I Ministri Sacconi e Fazio hanno recentemente presentato il "Rapporto sulla non autosufficienza in Italia - 2010", elaborato dagli esperti del Dicastero del Lavoro e delle Politiche Sociali. Il Rapporto (scaricabile dal sito www.lavoro.gov.it) fa il punto sull'assistenza continuativa (long-term care) agli anziani non autosufficienti, cioè l'insieme di servizi a domicilio, case di riposo e prestazioni monetarie per chi non è in grado di svolgere autonomamente le attività di base della vita quotidiana (lavarsi, alzarsi, camminare, sedersi e così via). Assistenza che nel nostro paese è assicurata perlopiù da famiglie e badanti, per la debolezza dell'intervento pubblico.
Il rapporto, dopo aver sottolineato l'inadeguatezza delle risorse pubbliche attualmente dedicate, individua la strada da seguire non nel loro incremento bensì nello sviluppo dei fondi integrativi privati. Si tratta di varie forme di assicurazione collettiva contro il possibile insorgere della non autosufficienza e ne beneficiano gli appartenenti alle categorie professionali che le inseriscono nel proprio contratto collettivo, a livello aziendale o di settore. Tra quelle esistenti, gli esempi più noti riguardano i contratti collettivi dei dipendenti delle assicurazioni e dei bancari: prevedono l'erogazione di un contributo economico ai pensionati e ai lavoratori del settore, con regolarità, in tutto l'eventuale periodo di non autosufficienza.

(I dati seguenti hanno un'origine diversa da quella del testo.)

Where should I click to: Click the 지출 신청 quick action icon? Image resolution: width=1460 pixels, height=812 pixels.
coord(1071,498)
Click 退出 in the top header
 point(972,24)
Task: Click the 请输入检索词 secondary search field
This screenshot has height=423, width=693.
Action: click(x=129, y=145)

In nessun paese europeo, però, soluzioni simili hanno conosciuto un'ampia diffusione e il risultato migliore l'ha ottenuto la Francia, dove viene coperto il 10% della popolazione. In Italia - nel 2009 - le persone assicurate erano circa 320.000 ma il fermento in atto in questo ambito fa prevedere un'espansione nei prossimi anni (Rebba, in Politiche Sanitarie, 2/2010). Le stime sulla crescita attesa sono discordi, le più ottimistiche ipotizzano una copertura del 15% della popolazione entro il 2020 e non esistono ipotesi di diffusione ulteriore in seguito. Si tratta, quindi, di una risposta per una parte minoritaria degli italiani.

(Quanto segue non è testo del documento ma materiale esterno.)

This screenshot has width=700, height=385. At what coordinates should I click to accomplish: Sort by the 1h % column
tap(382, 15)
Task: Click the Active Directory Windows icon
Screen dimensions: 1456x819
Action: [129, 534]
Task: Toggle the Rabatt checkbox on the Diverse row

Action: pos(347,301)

Il dibattito scientifico internazionale concorda nel ritenere che lo sviluppo dei fondi integrativi non possa costituire la risposta principale alla crescente presenza della non autosufficienza, dovuta all'invecchiamento della società. Non ci si può attendere, infatti, che arrivino a coprire la parte maggioritaria della popolazione, anche mettendo in campo tutti i possibili incentivi (a partire dalle agevolazioni fiscali, peraltro già esistenti in Italia). Tre ragioni - in varia misura - lo impediscono. Primo, molte persone non vengono assicurate a causa della loro condizione lavorativa (accade sempre se non rientrano in un contratto collettivo o non lavorano proprio; accade spesso se non hanno un impiego stabile, non sono dipendenti o non operano nei servizi). Secondo, altre hanno difficoltà ad accedervi perché più avanti nell'età o per le condizioni fisiche (presenza di patologie sanitarie e/o maggiore probabilità di diventare disabili). Terzo, mantenere i fondi in equilibrio finanziario nel tempo è complicato (per le peculiarità della non autosufficienza e per l'inevitabile crescita della percentuale d'iscritti anziani).